Durante la testimonianza è intervenuta anche l'avvocato di parte civile Barbara Iannuccelli (che rappresenta il fidanzato Saqib assieme al collega Falleti) e ha sollevato il tema del permesso di soggiorno, documenti per cui la ragazza torna a casa nell'aprile del 2021 e troverà la morte. "Lei sapeva che quei documenti erano scaduti nel settembre 2020 e perché non avete fornito a Saman una nuova copia?" L'assistente sociale ha riferito di non essere a conoscenza che il permesso di soggiorno fosse scaduto e che il protocollo, in questi casi, è previsto per i minori non accompagnati.

“Saman aveva paura”

“Ci disse che il padre era capace di tutto, era molto ricco e molto potente in Pakistan.
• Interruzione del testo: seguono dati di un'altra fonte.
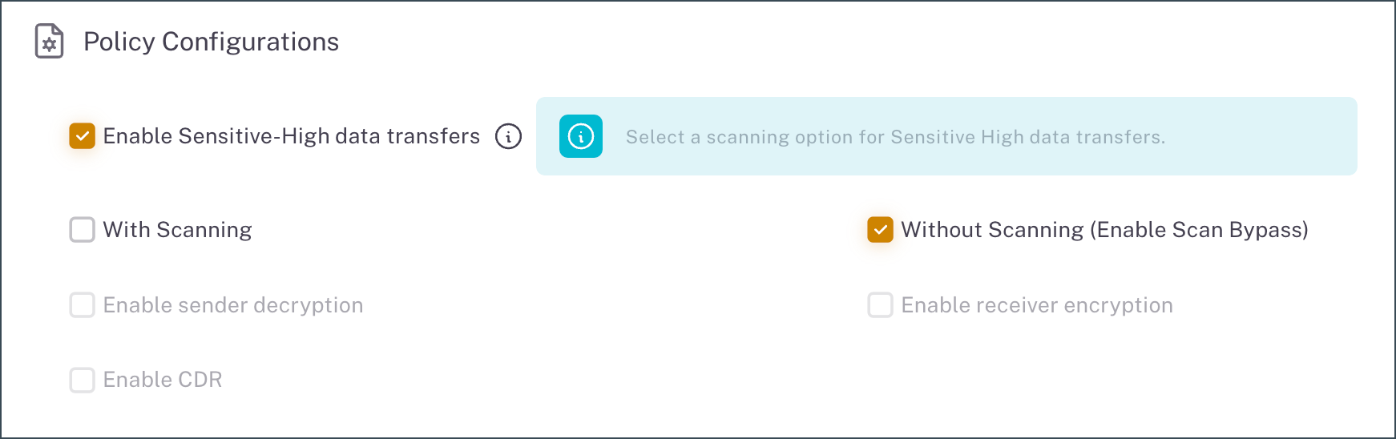The image size is (1396, 439).
Task: Tick the With Scanning checkbox
Action: tap(82, 230)
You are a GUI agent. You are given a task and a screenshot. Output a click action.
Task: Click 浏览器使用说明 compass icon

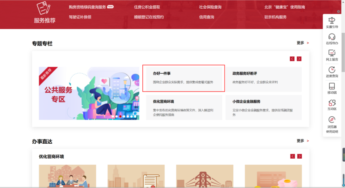point(332,119)
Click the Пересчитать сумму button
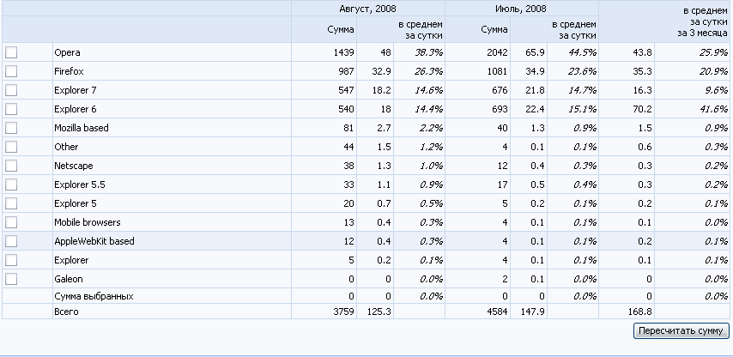Screen dimensions: 733x357 681,330
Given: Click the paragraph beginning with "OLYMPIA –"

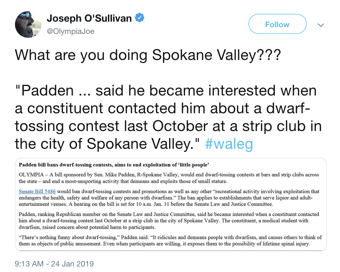Looking at the screenshot, I should pyautogui.click(x=169, y=178).
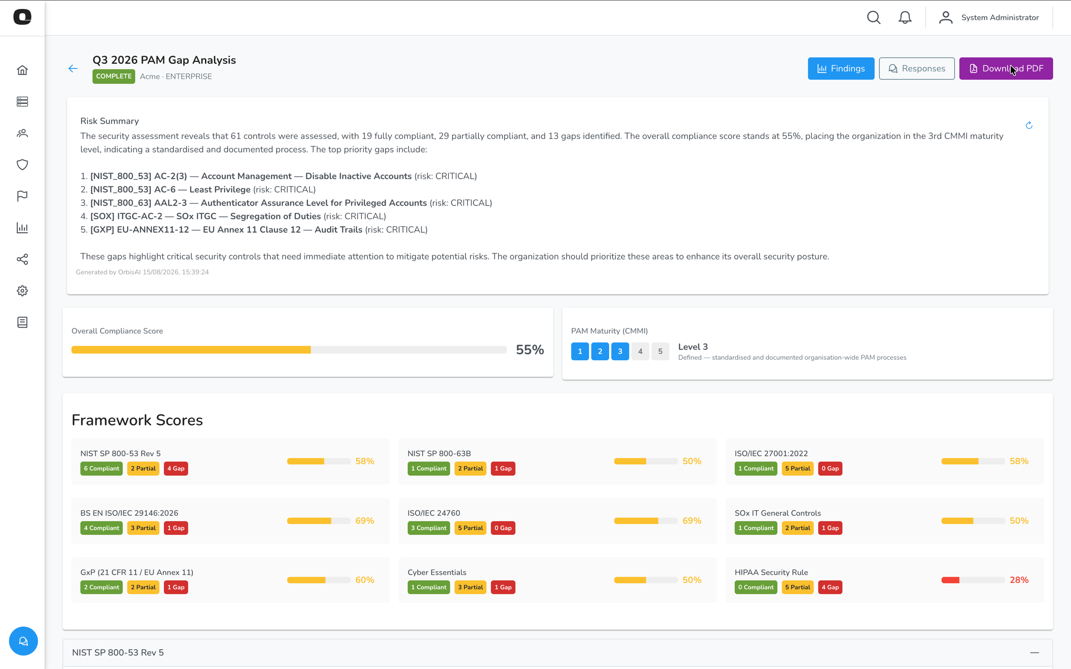The width and height of the screenshot is (1071, 669).
Task: Open the shield icon in sidebar
Action: tap(22, 165)

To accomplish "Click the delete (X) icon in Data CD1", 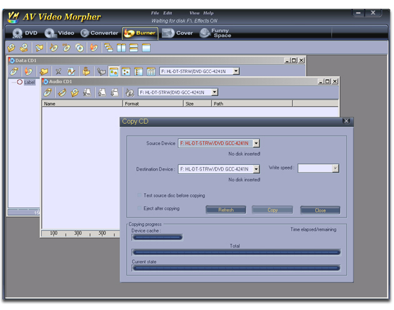I will 58,72.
Maltrattata lei e la madre, era capace di lasciarle fuori di casa al freddo e al caldo. Era un uomo violento”, racconta in aula Angela Oliva, assistente sociale dell'Unione Bassa Reggiana, che ha preso in carico Saman una volta divenuta maggiorenne,.

"Ci siamo allarmati - ha detto l'assistente - quando a marzo 2021 abbiamo saputo che il fidanzato Saqib era stato minacciato dal padre di Saman e lo abbiamo riferito alle forze dell'ordine. Saman ci raccontò anche che dopo la sua fuga in Belgio il padre le aveva lanciato un coltello, ferendo alla mano il fratello che si era frapposto per difenderla".
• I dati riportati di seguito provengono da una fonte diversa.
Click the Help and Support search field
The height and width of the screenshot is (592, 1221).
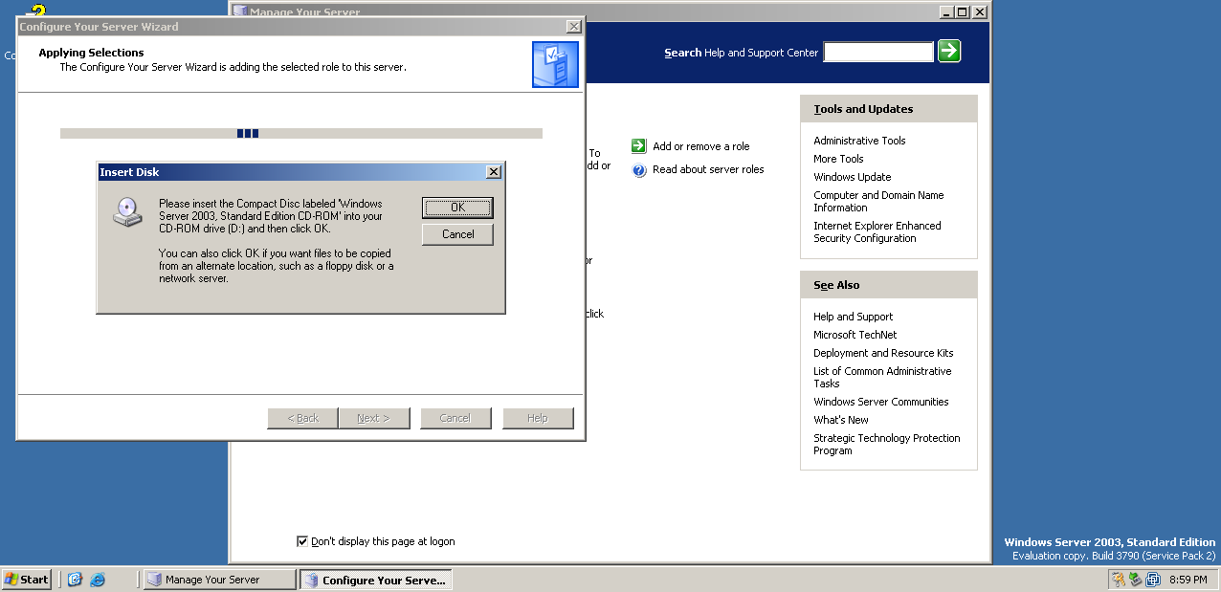pyautogui.click(x=878, y=53)
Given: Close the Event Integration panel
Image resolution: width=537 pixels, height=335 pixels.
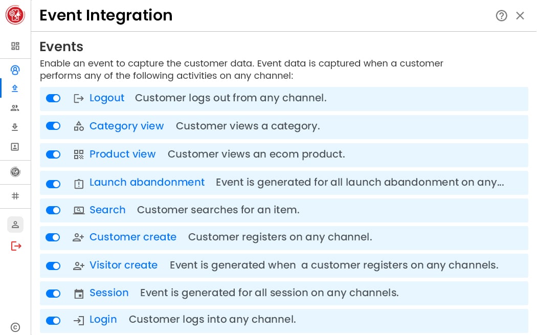Looking at the screenshot, I should [520, 16].
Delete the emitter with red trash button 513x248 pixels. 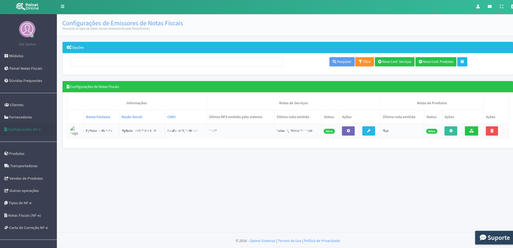(x=492, y=131)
A metà aprile 2021 Saquib le avrebbe anche detto di dire a Saman che lui non avrebbe potuto ospitarla, visto che viveva con altre persone, dunque di non lasciare la comunità di Bologna, altrimenti la loro storia sarebbe finita.

Saman e lo zio

"Lo zio Danish e Saman, da quanto emerge dai documenti in mio possesso, avevano un ottimo rapporto e lui in nessun modo ostacolava il suo processo di occidentalizzazione che era già iniziato", assicura l'avvocato Liborio Cataliotti, difensore di Danish Hasnain, a margine dell'udienza davanti alla Corte d'Assise di Reggio Emilia.

In aula ha poi chiesto all'assistente sociale che per prima si occupò del caso della giovane se lei avesse mai parlato dello zio e la risposta è stata: "No".